El secretario principal de Asuntos Exteriores, Korir Sing'oei, también visitó a los burundeses reunidos en su embajada y se disculpó por la angustia causada por la situación. Dijo que la intención del gobierno era identificar y documentar a los ciudadanos extranjeros mientras se garantiza su seguridad.
La disputa también ha planteado dudas sobre la integración regional. La Sociedad de Derecho de África Oriental ha argumentado que, si bien Kenia tiene derecho a hacer cumplir las leyes de inmigración, licencias, trabajo e impuestos, tales medidas también deben cumplir con sus obligaciones en virtud del marco de la Comunidad de África Oriental.

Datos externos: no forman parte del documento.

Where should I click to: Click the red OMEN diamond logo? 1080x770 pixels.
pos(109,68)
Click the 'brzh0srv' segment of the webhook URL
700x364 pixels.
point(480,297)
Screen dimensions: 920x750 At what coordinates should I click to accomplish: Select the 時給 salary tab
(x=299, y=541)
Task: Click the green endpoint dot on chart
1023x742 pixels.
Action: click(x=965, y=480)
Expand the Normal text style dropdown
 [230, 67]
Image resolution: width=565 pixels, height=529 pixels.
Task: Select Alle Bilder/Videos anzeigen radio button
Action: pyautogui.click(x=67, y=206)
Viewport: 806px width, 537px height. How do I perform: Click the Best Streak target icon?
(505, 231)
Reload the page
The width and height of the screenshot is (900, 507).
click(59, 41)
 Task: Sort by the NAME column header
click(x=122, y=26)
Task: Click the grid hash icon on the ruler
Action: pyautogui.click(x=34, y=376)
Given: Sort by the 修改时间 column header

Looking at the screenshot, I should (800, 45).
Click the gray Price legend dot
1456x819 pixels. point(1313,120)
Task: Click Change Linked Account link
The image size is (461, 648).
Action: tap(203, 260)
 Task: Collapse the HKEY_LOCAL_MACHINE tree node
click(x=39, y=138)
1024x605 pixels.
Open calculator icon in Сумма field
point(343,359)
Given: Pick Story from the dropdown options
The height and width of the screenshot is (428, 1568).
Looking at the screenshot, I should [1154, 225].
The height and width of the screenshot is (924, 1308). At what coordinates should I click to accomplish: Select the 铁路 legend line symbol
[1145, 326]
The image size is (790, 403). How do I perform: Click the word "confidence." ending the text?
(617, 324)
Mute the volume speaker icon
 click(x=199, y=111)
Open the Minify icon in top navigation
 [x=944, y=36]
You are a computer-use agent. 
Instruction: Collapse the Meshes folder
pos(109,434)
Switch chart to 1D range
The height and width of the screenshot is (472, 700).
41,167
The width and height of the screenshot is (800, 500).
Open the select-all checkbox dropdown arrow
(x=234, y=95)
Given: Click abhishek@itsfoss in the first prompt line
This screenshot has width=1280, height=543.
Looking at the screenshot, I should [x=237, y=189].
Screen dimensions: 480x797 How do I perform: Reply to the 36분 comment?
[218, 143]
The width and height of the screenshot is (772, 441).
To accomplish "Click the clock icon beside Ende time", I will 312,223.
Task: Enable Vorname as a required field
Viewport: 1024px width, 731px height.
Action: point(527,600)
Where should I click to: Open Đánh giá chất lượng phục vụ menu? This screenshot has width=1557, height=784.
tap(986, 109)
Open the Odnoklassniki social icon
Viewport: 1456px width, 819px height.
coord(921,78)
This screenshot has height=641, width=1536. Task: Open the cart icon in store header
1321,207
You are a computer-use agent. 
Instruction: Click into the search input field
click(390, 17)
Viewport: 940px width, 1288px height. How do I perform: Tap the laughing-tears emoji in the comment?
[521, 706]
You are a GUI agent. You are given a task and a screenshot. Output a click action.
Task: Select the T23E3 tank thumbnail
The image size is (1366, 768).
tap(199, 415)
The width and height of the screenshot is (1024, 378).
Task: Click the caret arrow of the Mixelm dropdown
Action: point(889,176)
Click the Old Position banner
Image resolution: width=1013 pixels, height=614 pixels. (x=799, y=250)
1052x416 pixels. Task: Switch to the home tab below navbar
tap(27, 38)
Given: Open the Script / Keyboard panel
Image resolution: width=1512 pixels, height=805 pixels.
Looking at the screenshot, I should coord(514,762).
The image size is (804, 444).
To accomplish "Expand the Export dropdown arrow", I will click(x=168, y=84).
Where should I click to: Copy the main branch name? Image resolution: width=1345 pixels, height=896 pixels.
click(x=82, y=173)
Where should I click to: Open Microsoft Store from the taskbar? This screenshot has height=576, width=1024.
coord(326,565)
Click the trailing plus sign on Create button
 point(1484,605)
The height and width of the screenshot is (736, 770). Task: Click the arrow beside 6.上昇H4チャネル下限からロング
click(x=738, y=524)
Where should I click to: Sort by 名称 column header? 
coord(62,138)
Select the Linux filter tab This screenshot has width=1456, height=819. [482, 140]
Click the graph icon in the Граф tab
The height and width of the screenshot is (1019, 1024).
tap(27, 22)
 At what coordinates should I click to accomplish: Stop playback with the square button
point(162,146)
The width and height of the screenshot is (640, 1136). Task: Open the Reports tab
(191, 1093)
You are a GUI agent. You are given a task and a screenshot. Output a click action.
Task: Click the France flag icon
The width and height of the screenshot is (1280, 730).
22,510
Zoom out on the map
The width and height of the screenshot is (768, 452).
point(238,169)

Kenia acoge a unos 16.000 refugiados y solicitantes de asilo burundeses, según cifras citadas por Reuters de la agencia de refugiados de la ONU. Muchos se ganan la vida a través de pequeñas empresas, incluida la venta de café y ropa de segunda mano.
La ventana de 90 días del gobierno está destinada a proporcionar un camino ordenado para que los extranjeros afectados regularicen su estado antes de que comience una aplicación más estricta.
Para Kenia, el desafío será hacer cumplir sus leyes de inmigración y negocios al tiempo que se protege a los extranjeros que residen legalmente y se evita que el debate sobre el empleo y las pequeñas empresas se convierta en hostilidad xenófoba.